Working virtually was also important to Moore, who works with young professionals, many of whom are technical employees. “It’s so easy for anyone to open up their laptop and have a meeting anywhere,” she says, noting that retiree clients are driving two hours in “awful” Atlanta traffic to meet them at the office. “I didn’t want that for my clients,” she said.

Morgan also said that she and her business partner, Megan Kiesel, have no interest in supporting someone else’s salary or managing people. She said she doesn’t know if she would have been in business without it. But she also said she wouldn’t suggest choosing a business partner just to have one. She’s definitely the right fit,” she said.

The pair worked together at a nonprofit and were both “burned out.” At the time, Morgan was caring for two ill parents and Kiesel has a young child. “So it’s not just about nurturing your relationship with your client, it’s about nurturing your relationship as a partner, and figuring out how you can support each other,” she says. said.

The firm provides financial planning and investment advice to most people who are underserved in the traditional financial planning sector, Morgan said. Depending on complexity he offers from $1,650 to $3,450 He offers a 6-month overall plan and a 12-month hourly ($150) contract. Morgan said it’s important for the company to come up with the right way to serve customers the way they want them to. “We’re a value-driven company. We spend a lot of time working with our clients up front on what’s important to them,” she said.

“I don’t think any client ever came to us and said my end goal was to be wealthy and leave a lot of money behind,” she said. For us, it’s not as important as having a meaningful impact on their community.”

When it comes to pricing, Mr. Moore carefully considered what he needed to comfortably meet his financial goals. She has a certain number of clients, but she wanted to secure clients who could support her fees. Her annual dues start at $6,000 for individuals and $9,000 for couples.

“There’s a concept of enough that a lot of people don’t think about. Everyone wants more and more, but there’s really enough. For example, there’s a point where you have more money than you need,” she said at a trust company. He said he had seen clients working and having more money than they needed in their lives and multiple generations.

She said that as her clients mature and her commissions rise, it’s natural to grow her company and earn more (she also has an AUM component). Moore also does writing, speaking, and consulting work to supplement her income. But once she gets to a certain point financially, “basically that’s where we are. Anything beyond that is gravy and doesn’t necessarily require money,” she said.

Williams said she had no income for the first three to four years of opening, but was able to bear the loss and try other things. She has received referrals from other advisors and has a strong stream to supplement her income. She does project-based planning, student loan consulting, webinars, has a podcast, she is a public speaker, financially sponsors her planning her retreat. She will be taking a group to Medellin, Colombia in her June and Bali, Indonesia in August.

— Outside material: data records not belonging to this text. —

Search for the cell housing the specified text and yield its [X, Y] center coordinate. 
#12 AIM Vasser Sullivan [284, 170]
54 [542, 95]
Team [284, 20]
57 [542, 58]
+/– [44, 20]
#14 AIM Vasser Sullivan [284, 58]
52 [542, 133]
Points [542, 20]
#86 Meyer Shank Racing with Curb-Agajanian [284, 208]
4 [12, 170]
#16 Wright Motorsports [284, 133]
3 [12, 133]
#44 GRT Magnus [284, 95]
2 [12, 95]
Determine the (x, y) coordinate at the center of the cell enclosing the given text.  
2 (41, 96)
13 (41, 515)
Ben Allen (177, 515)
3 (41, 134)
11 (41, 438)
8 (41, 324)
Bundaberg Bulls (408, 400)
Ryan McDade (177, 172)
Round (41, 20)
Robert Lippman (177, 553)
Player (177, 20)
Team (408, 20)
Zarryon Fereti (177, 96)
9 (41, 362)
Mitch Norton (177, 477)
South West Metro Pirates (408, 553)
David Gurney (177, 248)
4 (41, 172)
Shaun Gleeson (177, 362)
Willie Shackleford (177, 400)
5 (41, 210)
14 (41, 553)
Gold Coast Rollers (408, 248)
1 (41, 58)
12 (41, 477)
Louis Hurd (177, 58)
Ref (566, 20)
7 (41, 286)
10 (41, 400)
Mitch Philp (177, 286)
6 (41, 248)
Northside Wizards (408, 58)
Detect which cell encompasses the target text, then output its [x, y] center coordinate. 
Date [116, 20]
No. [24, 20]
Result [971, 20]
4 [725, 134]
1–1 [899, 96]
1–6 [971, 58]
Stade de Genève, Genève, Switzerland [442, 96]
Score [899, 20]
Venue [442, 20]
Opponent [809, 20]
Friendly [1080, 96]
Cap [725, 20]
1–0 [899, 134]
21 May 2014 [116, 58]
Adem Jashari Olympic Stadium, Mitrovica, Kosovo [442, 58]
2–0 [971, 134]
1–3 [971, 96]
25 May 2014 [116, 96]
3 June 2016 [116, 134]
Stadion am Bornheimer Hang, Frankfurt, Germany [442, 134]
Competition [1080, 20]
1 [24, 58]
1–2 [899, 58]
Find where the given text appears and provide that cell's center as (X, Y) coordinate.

“So a lifestyle practice is something you want to create for yourself … look at what is specific to your life purpose,” Williams said. As much as we do, we need to consider how we organize our finances for ourselves and what is enough,” she said.

The idea of ​​what is enough is important, Carey agreed. “I think working in poverty for so long and seeing people in deep poverty skews your view of what is enough,” she said. She said her clients run the gamut of ages and finances, with her lowest earning client earning her $16,000 and her over $1 million client having There is “I have to say that I’ve realized that low-income people are actually happier people. I think that’s really thought-provoking.”